Был похожий на Шерлока Холмса, любимец и любитель дам, знаток «осьмнадцатого» века, моложавый, но чрезвычайно солидный Абрам Львович Каганович, вальяжный и до оторопи обаятельный — «шармёр», как сказали бы в минувшие времена. Восемнадцатый век он, конечно, выбрал не случайно, там можно было не сталкиваться с «критическим реализмом», было много красивого и занимательного. Когда возникала нужда доказывать приоритеты отечественного искусства над заграничным, Абрам Львович говорил обычно своим гулким и вместе бархатным баритоном с интонацией несколько смущенной: дескать, я бы и рад возразить официозной точке зрения, но посмотрите — ведь и впрямь Шубин лучше Жилле. И был прав, европейские гении редко заезжали в Россию, а заурядности служили охотно. Про Фальконе же приходилось говорить, что он испытал сильное влияние русской культуры, а на родине своей ничего выдающегося сделать не сумел. Все это было мило, занятно, но — не более. Узнать кое-что удавалось, и немало, а научиться было нечему.

К тому же главное время занимало изучение «Основ марксизма-ленинизма» и родственных дисциплин. Эти курсы вели люди с вовсе не глупыми, навсегда засекреченными лицами, люди, лишенные интонаций и эмоций, почти никогда не улыбавшиеся и способные наизусть цитировать целые страницы из трудов основоположников. Неизменно одетые в неброские темные костюмы, в темные рубашки с темными галстуками, они жили в мире мнимостей, властвующих над ними и нами, мнимостей, которые, несомненно, превалировали над реальностью. В этом мире ничего не обсуждалось, не аргументировалось, но, в отличие от религии, на аргументированность претендовало. Были среди марксистов и откровенные идиоты, тупо читавшие лекции по затрепанным машинописным текстам, как один наш доцент, уличенный во взятках и закончивший свою карьеру заведующим культурно-массовым отделом зоосада. Но в большинстве — то были этакие авгуры, даже сами себе не признававшиеся ни в чем, кроме истовой преданности излагаемым идеям. За ними стояла таинственная, ирреальная власть, они были прямыми инструментами верховного волеизъявления. Их боялись, и не напрасно.

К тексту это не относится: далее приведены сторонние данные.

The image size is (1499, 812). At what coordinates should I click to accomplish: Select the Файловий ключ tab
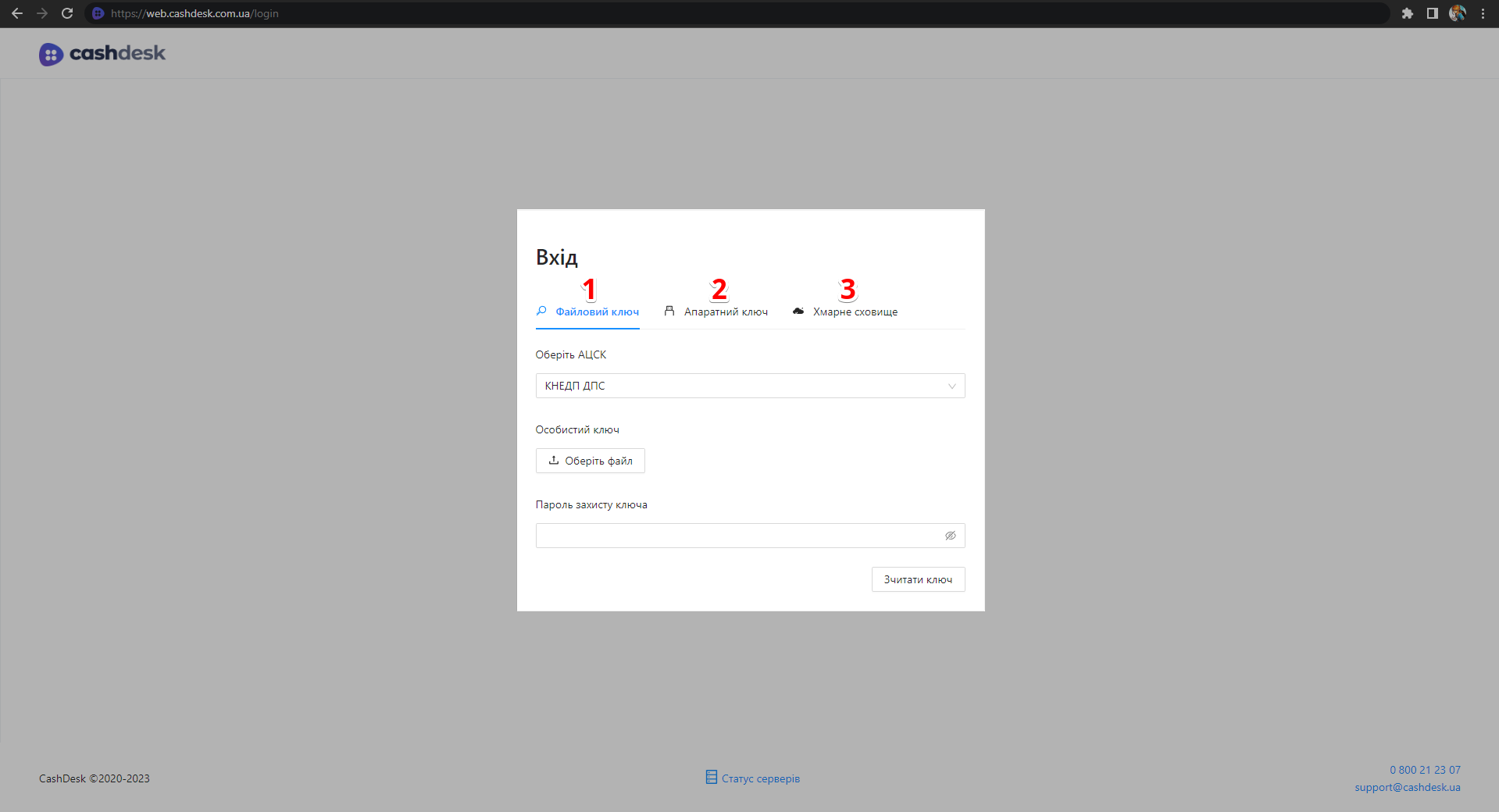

Страх и идиотизм были таковы, что от робости и преданности наша марксистская наука решалась посягать и на канонические тексты собственных идолов. Так, выражение «американская деловитость» (кажется, ленинское) «было рекомендовано» заменить «большевистской деловитостью». Что тут скажешь?

По «источникам» велись подробные конспекты, что было мучительно, поскольку, читая уничижительные пассажи Ленина про «ренегата Каутского», а Каутского, естественно, не читав никогда, понять все это было немыслимо и, главное, понимать не хотелось — неинтересно до столбняка. Но в нас неуклонно вбивалась мысль, словно солдатам-первогодкам: «не отдашь честь, получишь наряд вне очереди», иными словами — мы привыкали к обязательности бессмысленных ритуалов, мирились с ними и, конечно, теряли силы и желание думать. Естественно, механизм этот переносился и на искусство, поскольку нормативное мышление применимо, при желании, решительно ко всему.

Хорошо помню, как на экзамене я должен был что-то говорить о суждениях Сталина по национальному вопросу. Видит бог, я говорил с должной почтительностью, написанные или подписанные Сталиным тексты были куда проще, чем политические рулады Ленина. Но я сказал о Сталине без каких-либо восторженных прилагательных. Вовсе не из вольнолюбия — просто неловко было пользоваться барабанными клише. Тут-то я и получил. «Вы говорите о Сталине», — сказал мне опасным голосом преподаватель. И интонация была такой, что липкий страх мгновенно стал единственным реальным ощущением. Ничего потом не случилось. Но урок я запомнил надолго. Даже преклонение обязано было иметь ритуальные нормы! И сколько их было, таких уроков. Надо добавить, что именно этот, так меня перепугавший доцент среди прочих казался приличным, почти интеллигентным человеком. Но здесь и он стал как все.